All of these media that come to make probable the success of communication in times when due to comparison and criticism that success gets ever more improbable, are visible in their semantic foundations already in Greek antiquity, but, like evolutionarily pre-adaptive universals, they only now replace other structures to more generally order the society and become the main tracks for the selection and motivation of communication. Note, that they come to be able to motivate communication because of their selectivity: Money buys without asking for social bonds; power forces without asking for agreement; truth may convince without asking for an appropriate change of action; and love binds passionately without asking for economic or political reason. This selectivity becomes the moral scandalon of modern society, and the reason of its evolutionary success.

That is why we propose to call these *success media* of communication the number form of the printing press society, i.e. of the modern society. These media define the blanks, the empty spaces to be filled by selective action, without actually asking which individual from what social stratum is behind that action. Modern society programmatically includes everybody, which means, every individual on the basis of his and her human rights indistinct with respect to ethnical, religious, economic, educational, gender, or whatever difference. That is why exclusion only now begins to become an issue, it could not have been a social problem before.

The other side of this universal inclusion of the individual is its individualization. The structure of modern society consists in blanks being defined such as to be filled by individual decisions yet to be undertaken, and to be undertaken without recourse to any universal criteria of what is right and what is wrong. These blanks obey the social logic, so to speak, not of the individual and its needs and desires, but of their networking among further chances to buy and sell, command and obey, love and be loved, discover as true and as false, decide as legal or illegal, belief and disbelief, or percept as beautiful or ugly.
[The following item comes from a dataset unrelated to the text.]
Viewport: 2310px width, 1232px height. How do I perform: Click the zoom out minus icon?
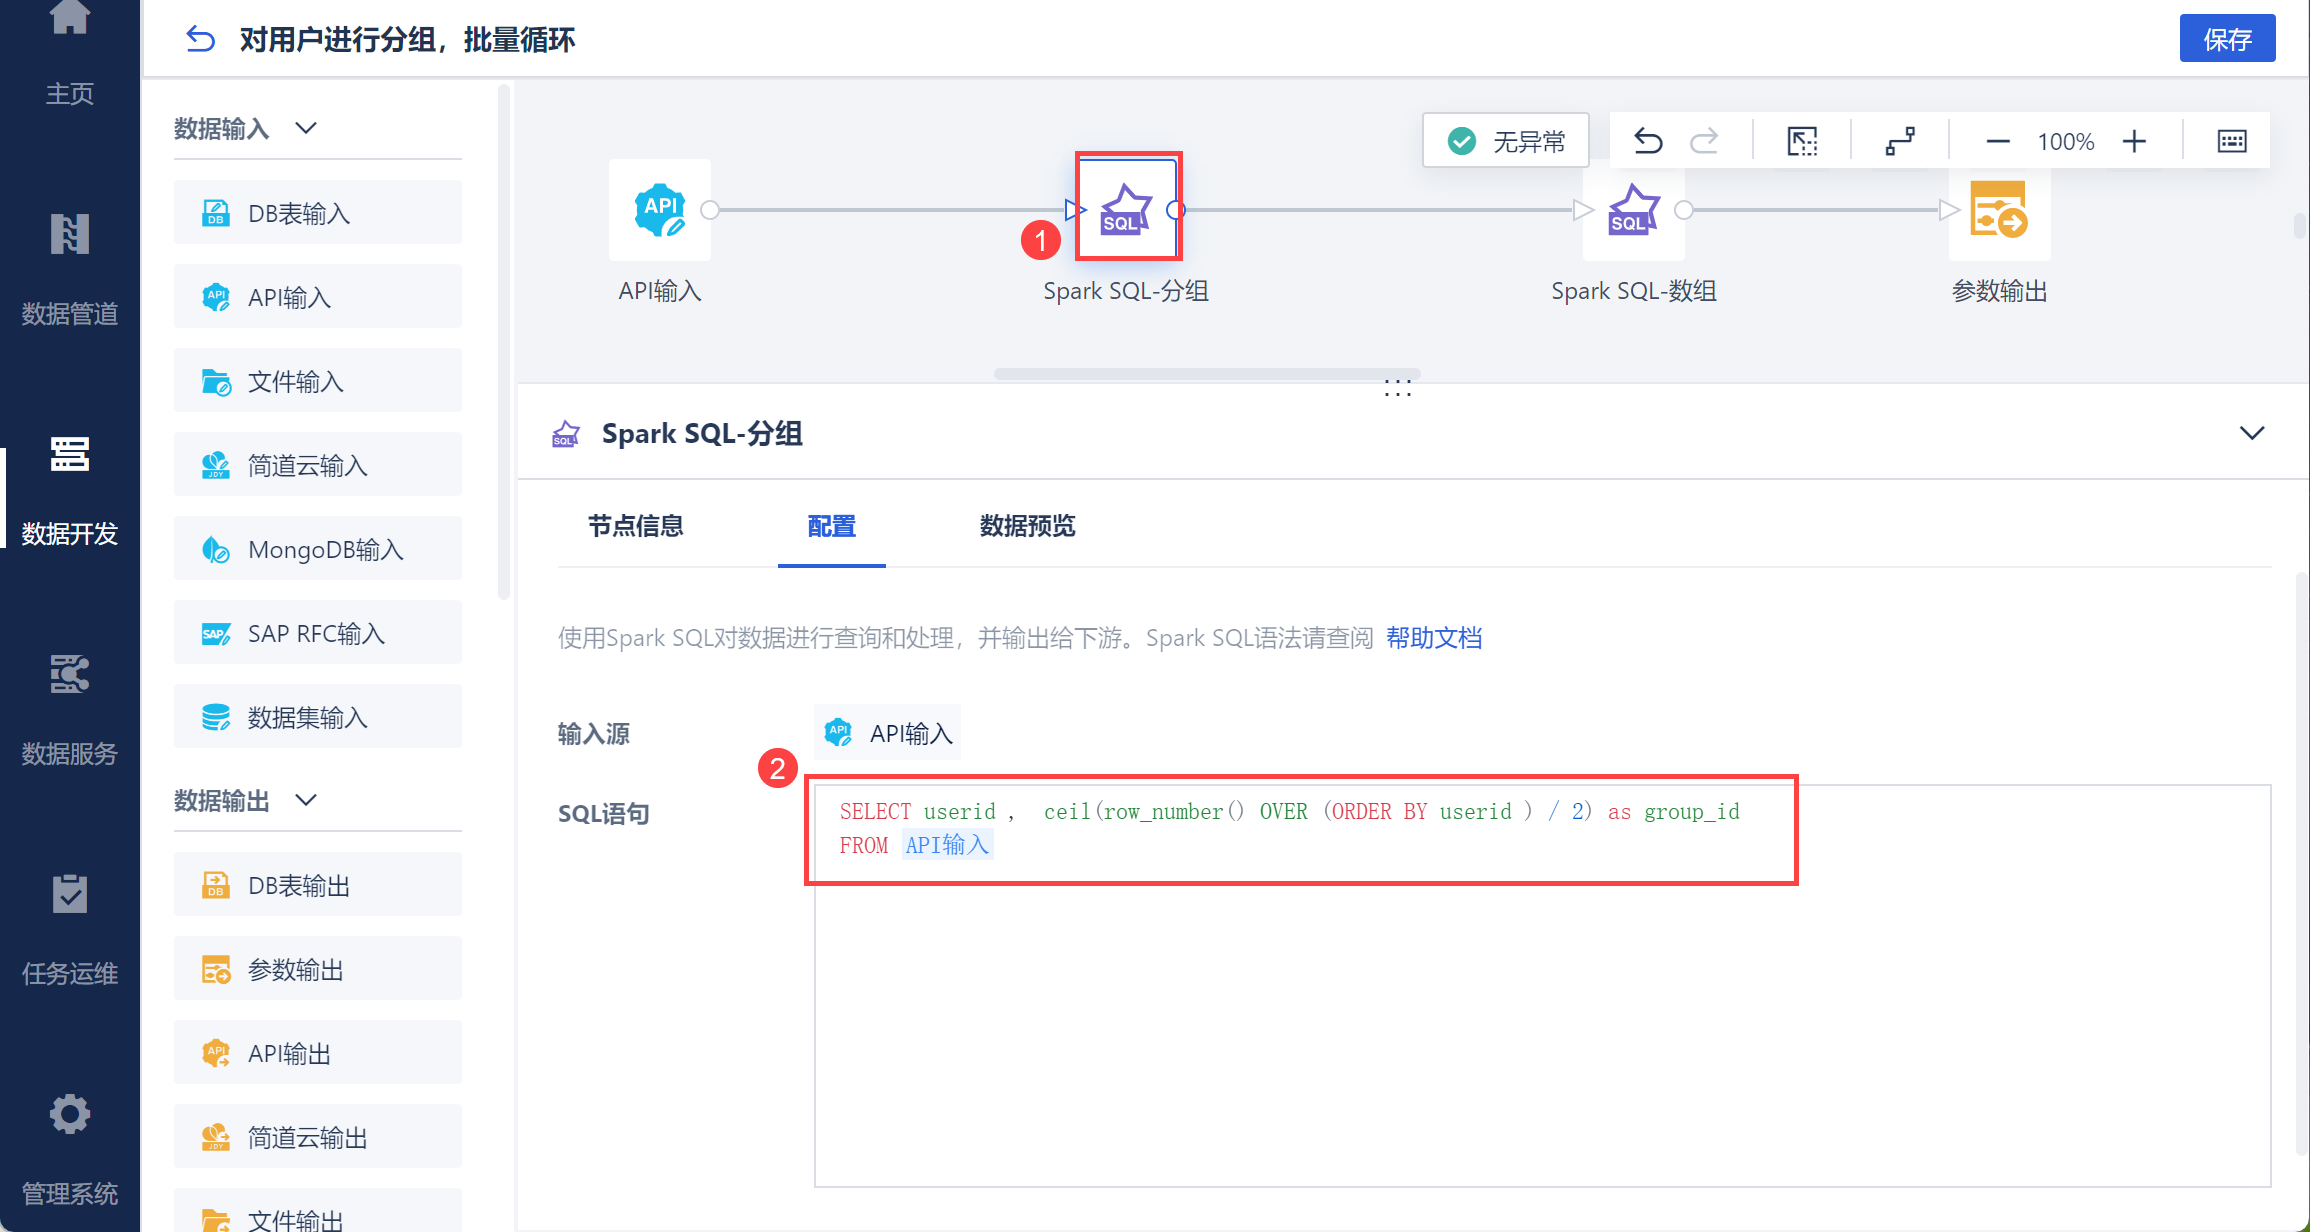click(x=1997, y=141)
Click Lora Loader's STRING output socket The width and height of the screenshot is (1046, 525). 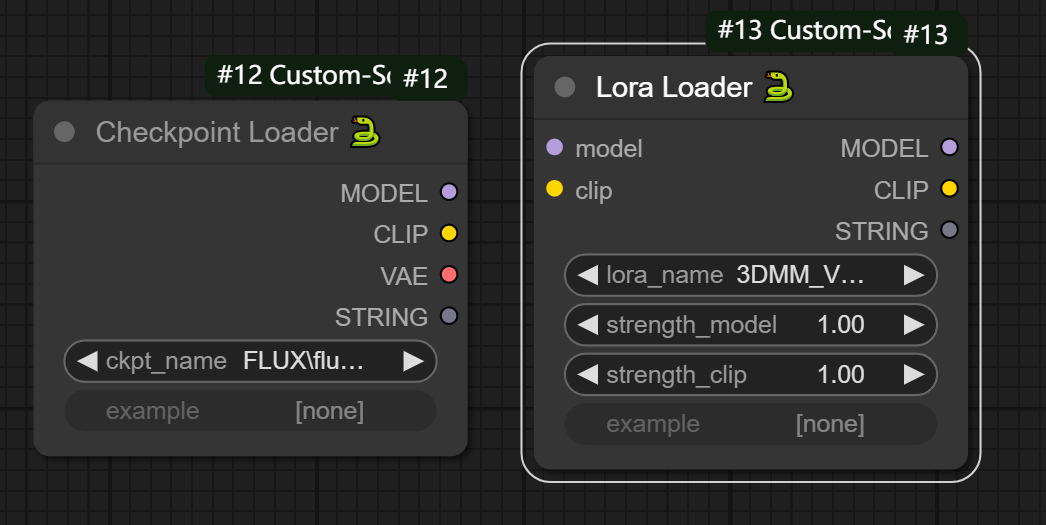950,231
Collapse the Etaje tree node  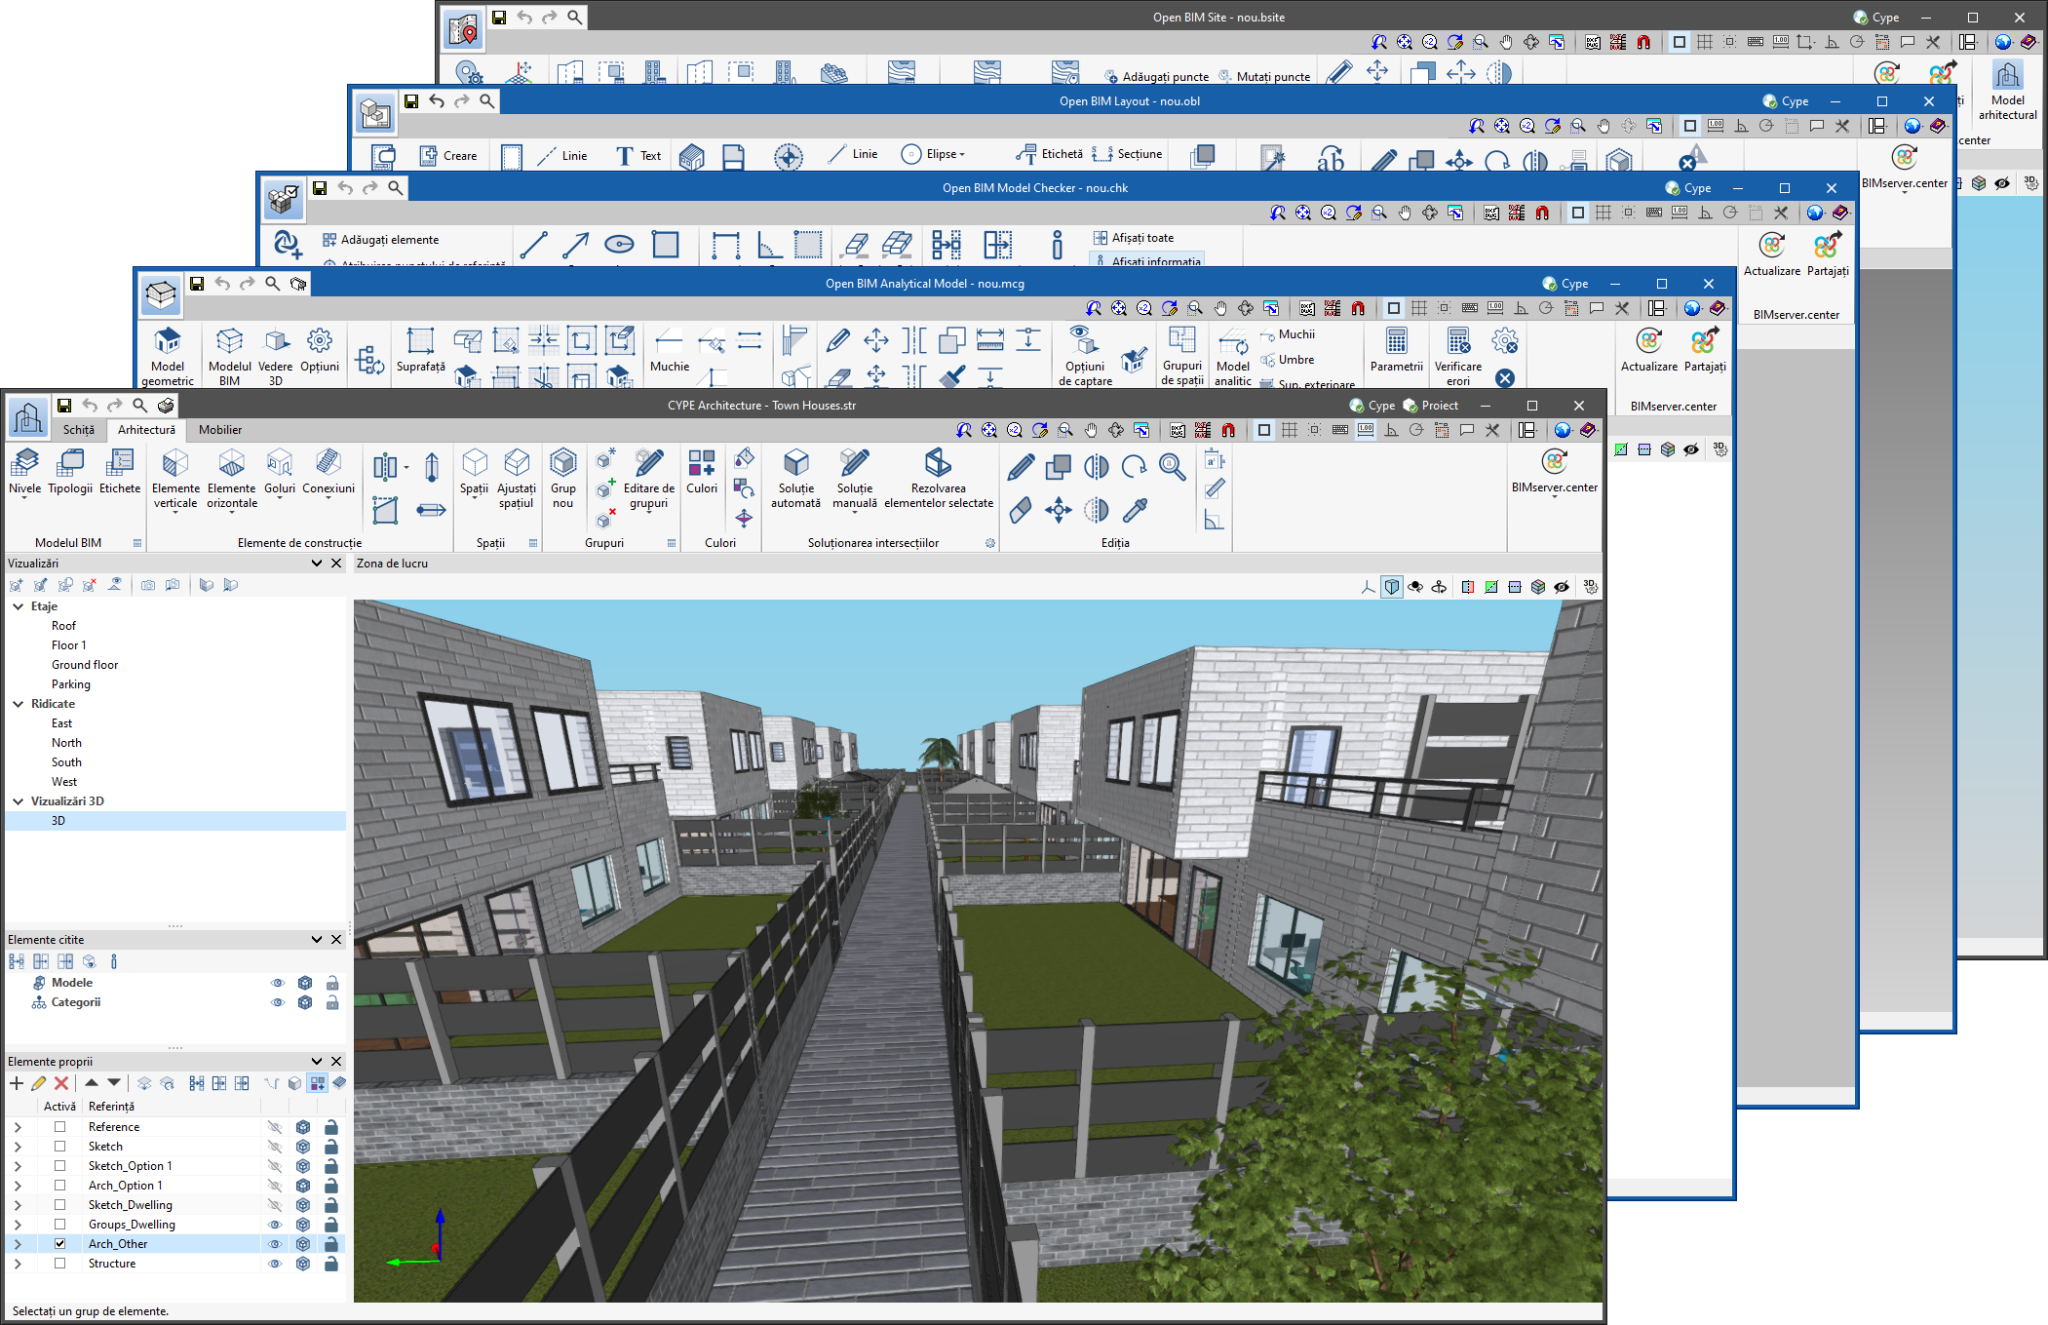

To have to do this, and to do this all day and every day, indeed demands a lot of these individuals imitating each other yet also having to distinguish themselves from one another. *Morals* come in handy to provide the modern society with a re-entry which refers to a sort of transcendental values, which allow both to affirm and to negate what is here to be decided on every day. Morals provide for values which, on the one hand, are subject to comparison and criticism just as anything else in the modern society, yet, on the other, again and again try to get beyond comparison and criticism even if that proves to be in vain. Morals gets along with any one of these success media of communication by bringing about differentiated sets of values, while at the same time applying for a unified version of the social order of the society subordinating everything to some *summum bonum*. Yet and much to the dismay of ethical philosophy such a hierarchy of values is impossible, since their very comparison is impossible due to their being based on individual utilities which are beyond social judgement (Kenneth J. Arrow). That is why morals is suitable as the reflection form of modern printing press society in the first place. Values are beyond comparison and criticism. That is why people keep to think that they can claim them to found their comparisons and criticisms on them.

Perhaps fatally this feature of morals being beyond comparison in modernity is focusing particularly on the *evil*, not only on the good. The evil is considered to be beyond intelligibility, i.e. beyond comparison and criticism. That seems to be part of a possible explanation of the attractiveness of the evil as a position to look at, and not only look at, but also to rely on for possible interventions into, the society (see Marquis de Sade, Charles Baudelaire, Joseph Conrad, Fyodor M. Dostoevsky). The evil is as restless as steady, as radically individual as beyond individuality, as critical as beyond criticism, and, above all, as attractive as repulsive. In modern society it takes the place of both the gods and the reality, wrapping these into a semantics of horror and seduction, which is neither religious nor objectivistic but searching for the impossible becoming true, thus bringing the meaning form of modern society to its vanishing point.